→ TASK GOAL: Only the pictures should be dropped; copy the rest of the entries exactly.

EXERCISE INPUTS below:

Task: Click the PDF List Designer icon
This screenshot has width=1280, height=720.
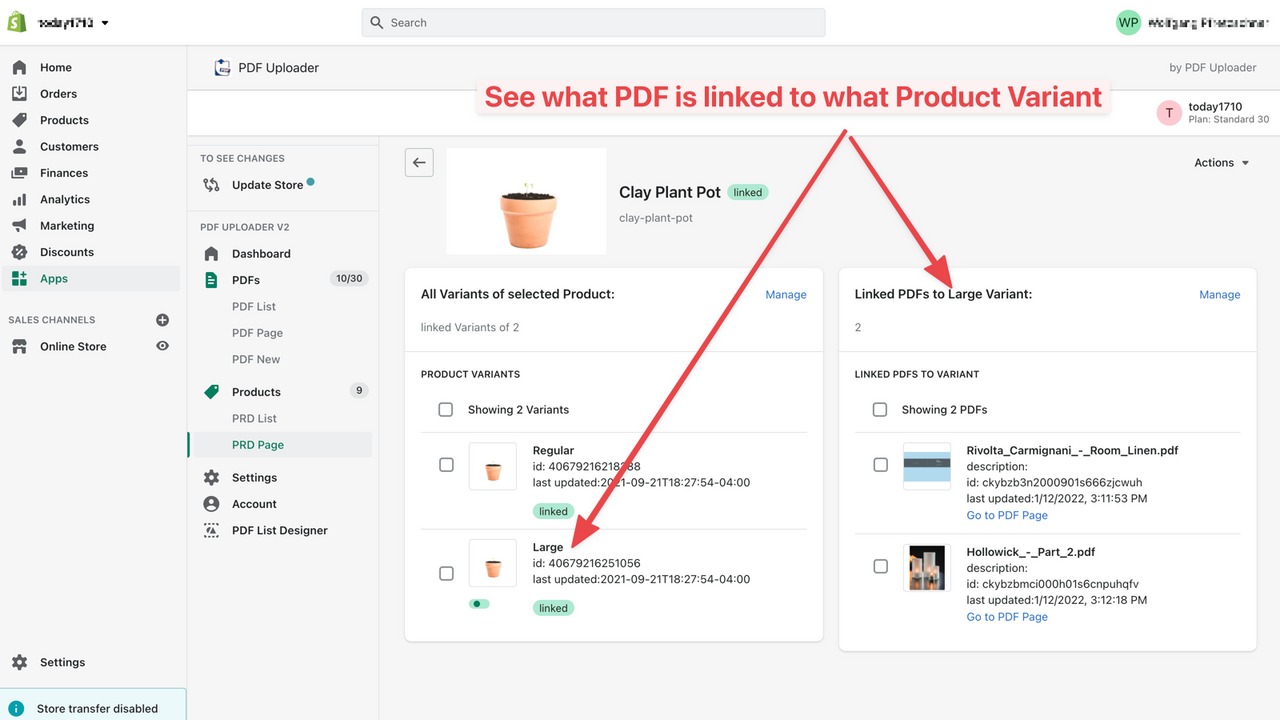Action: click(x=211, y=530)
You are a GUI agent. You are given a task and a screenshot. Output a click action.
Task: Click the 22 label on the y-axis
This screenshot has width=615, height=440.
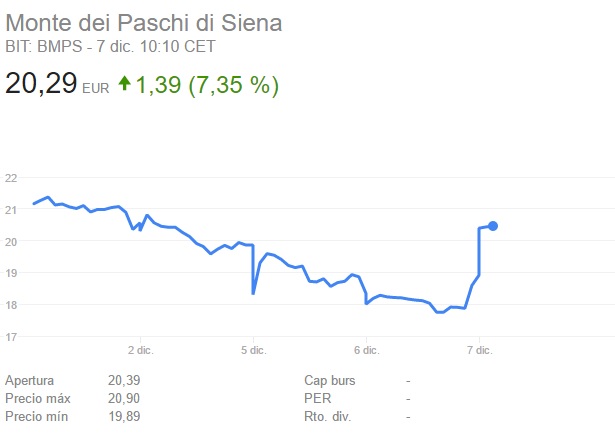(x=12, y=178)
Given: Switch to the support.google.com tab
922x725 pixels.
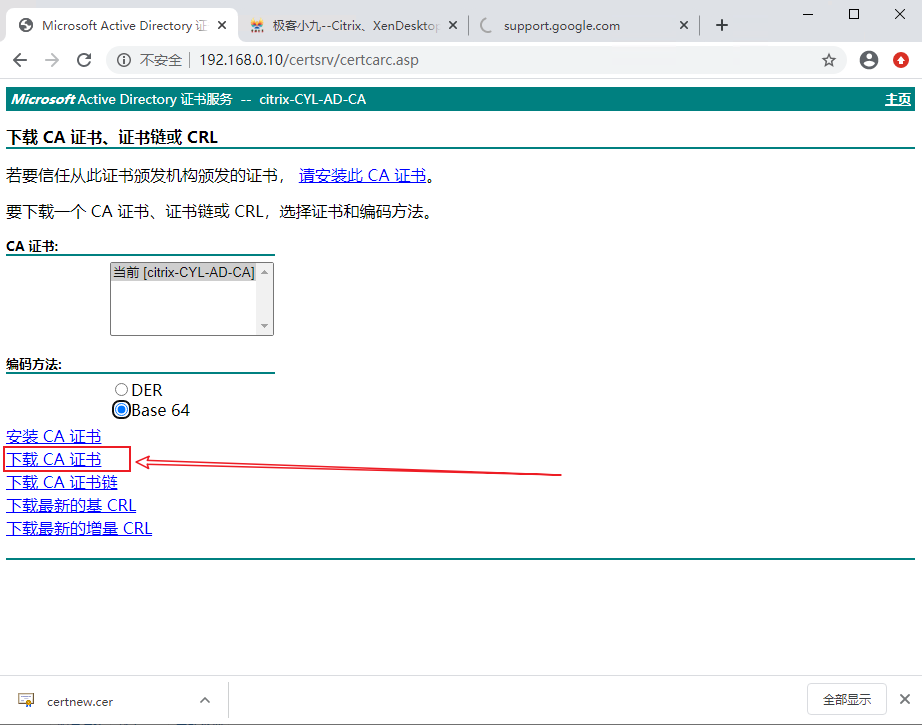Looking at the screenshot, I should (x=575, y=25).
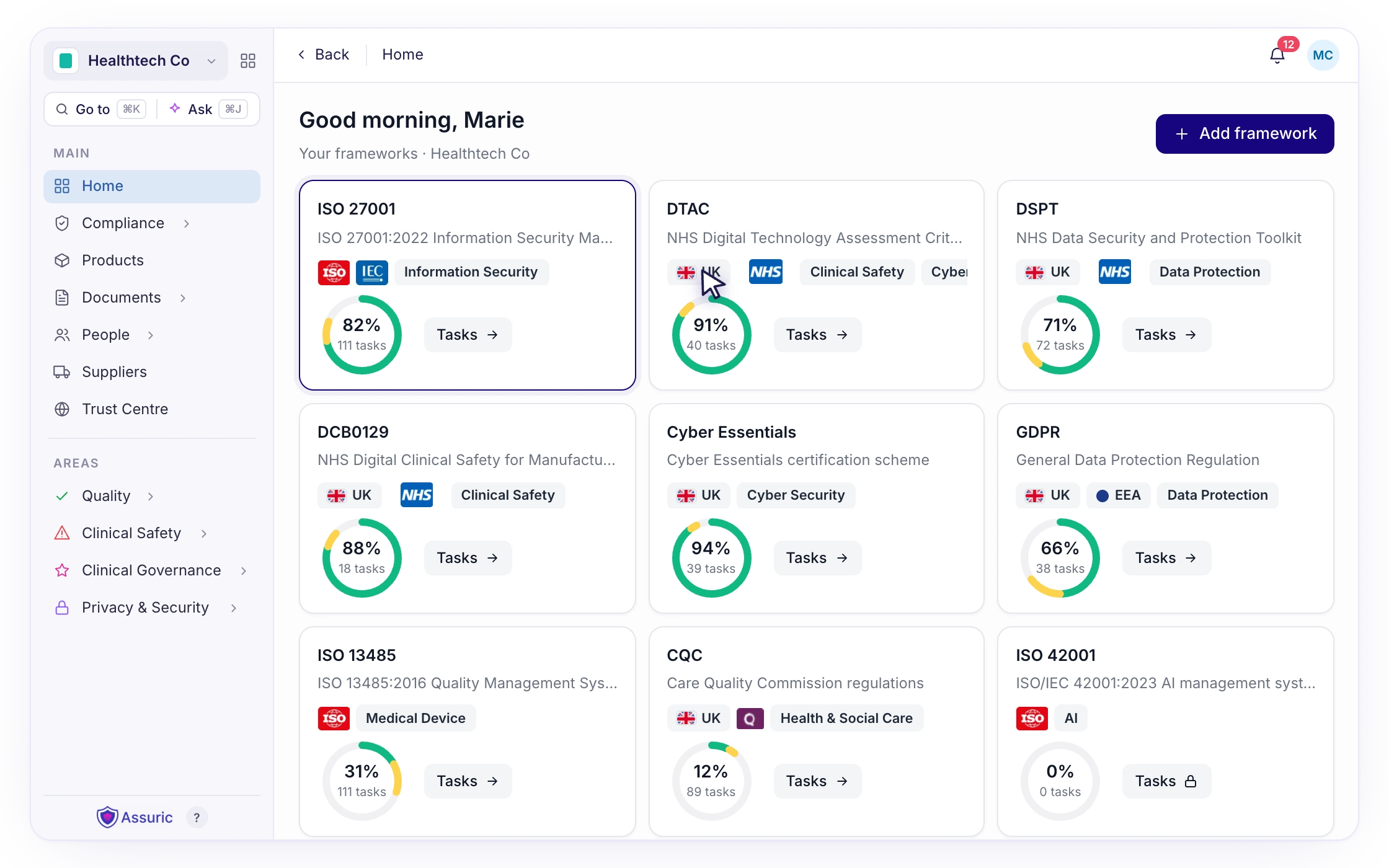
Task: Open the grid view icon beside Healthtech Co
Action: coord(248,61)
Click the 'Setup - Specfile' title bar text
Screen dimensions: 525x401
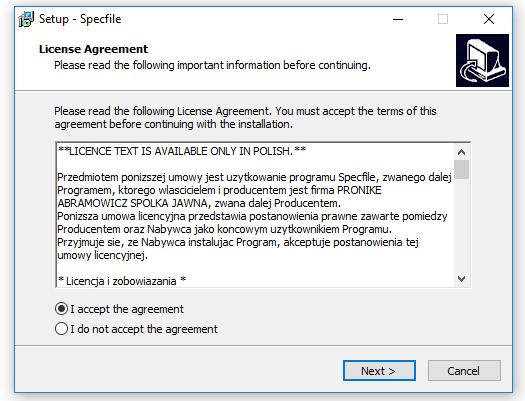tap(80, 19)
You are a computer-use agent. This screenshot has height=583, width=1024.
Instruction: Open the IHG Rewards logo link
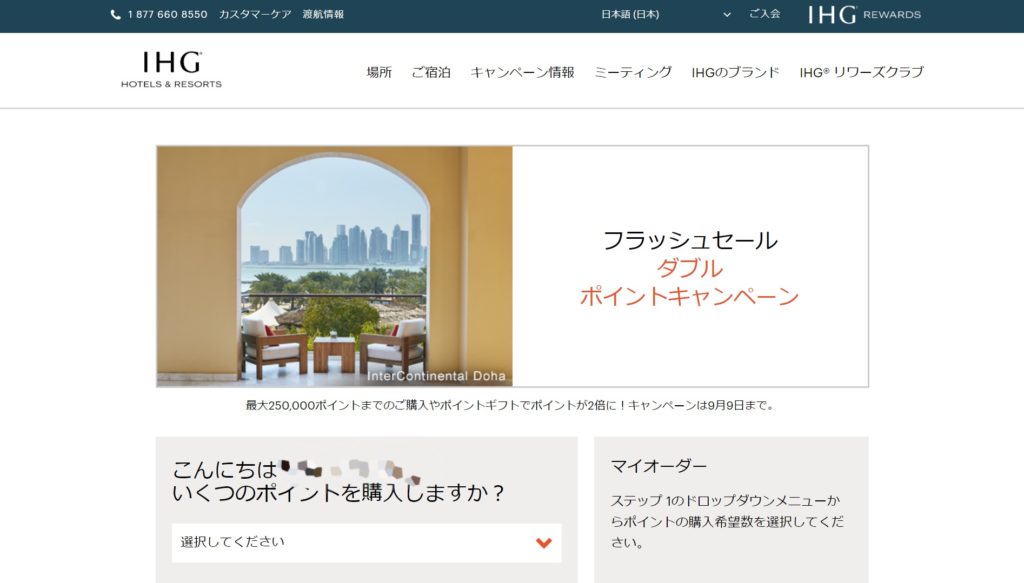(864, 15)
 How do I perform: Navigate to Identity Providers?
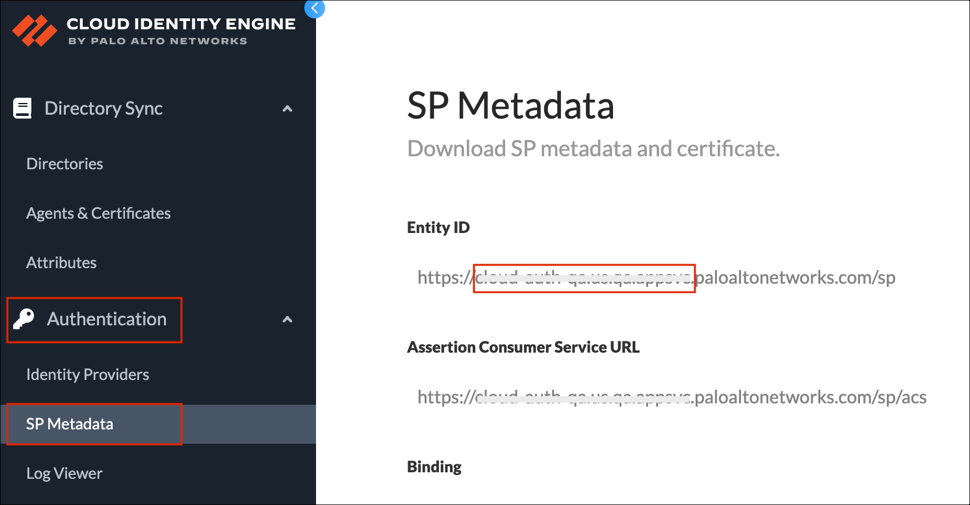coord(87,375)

End of EXERCISE INPUTS.

→ REPLY TO THE EXERCISE:
Task: Click the PDF List Designer icon
This screenshot has width=1280, height=720.
Action: click(x=211, y=530)
You are a GUI agent. You are given a task and a screenshot. Output a click action.
Task: Click the 22 label on the y-axis
This screenshot has width=615, height=440.
(x=12, y=178)
Given: Switch to the support.google.com tab
922x725 pixels.
Looking at the screenshot, I should (x=575, y=25).
Task: Open the grid view icon beside Healthtech Co
Action: coord(248,61)
Click the 'Setup - Specfile' title bar text
Screen dimensions: 525x401
tap(80, 19)
You are a computer-use agent. This screenshot has height=583, width=1024.
Instruction: Open the IHG Rewards logo link
(864, 15)
 How do I perform: Navigate to Identity Providers?
coord(87,375)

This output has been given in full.